* **Exercise brief**:
All entries below must be output word for word, and the pictures left behind.

* **Supplied entries**:
⟨

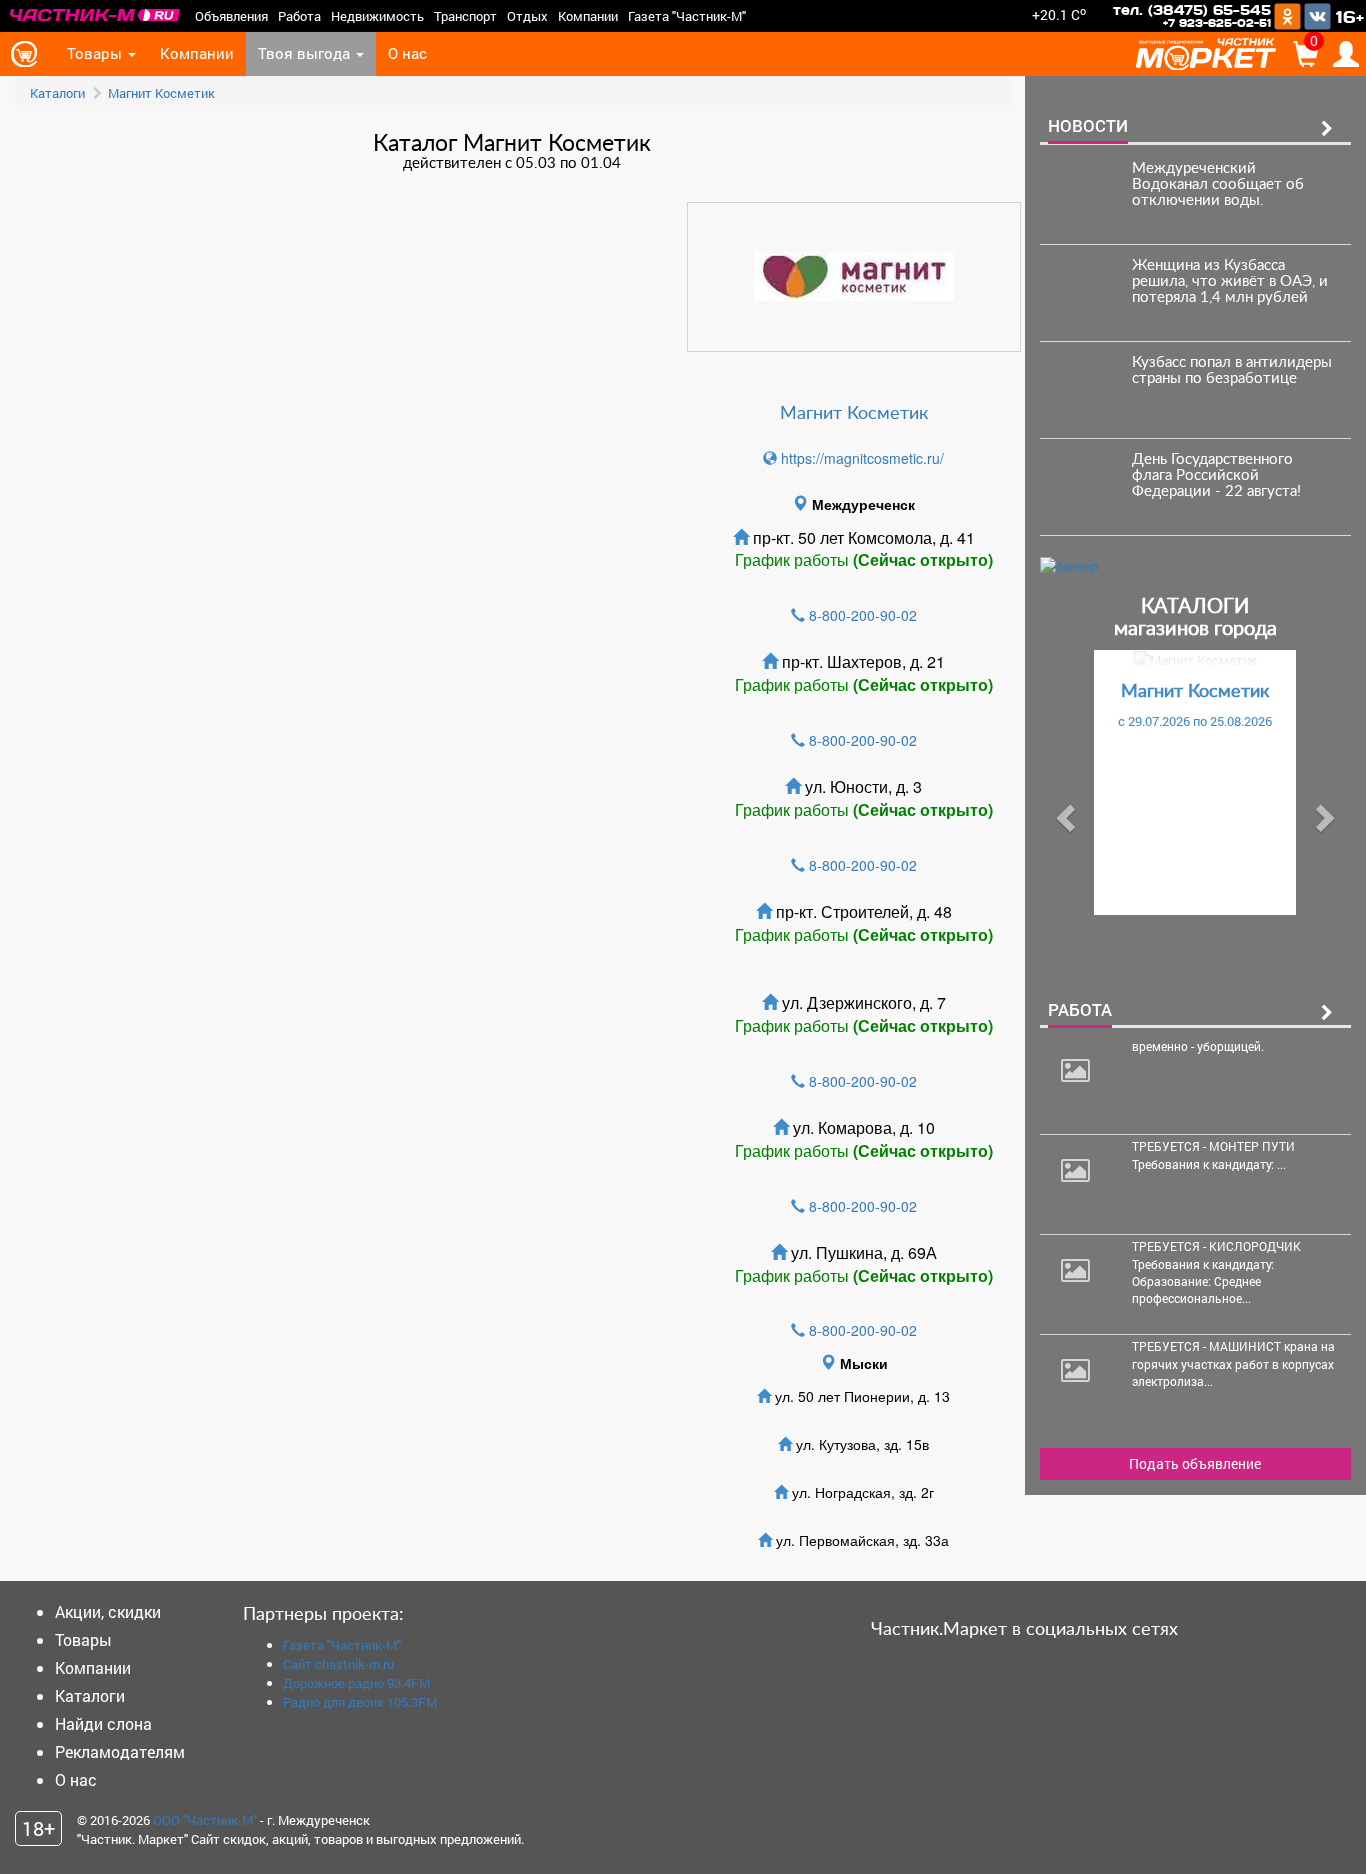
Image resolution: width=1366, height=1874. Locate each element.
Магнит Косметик (161, 93)
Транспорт (465, 16)
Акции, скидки (108, 1611)
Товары (96, 53)
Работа (299, 16)
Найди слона (103, 1723)
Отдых (527, 16)
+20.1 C (1059, 14)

⟩

* **Task answer**:
Image resolution: width=1366, height=1874. Locate each element.
Магнит Косметик (161, 93)
Транспорт (465, 16)
Акции, скидки (108, 1611)
Товары (96, 53)
Работа (299, 16)
Найди слона (103, 1723)
Отдых (527, 16)
+20.1 C (1059, 14)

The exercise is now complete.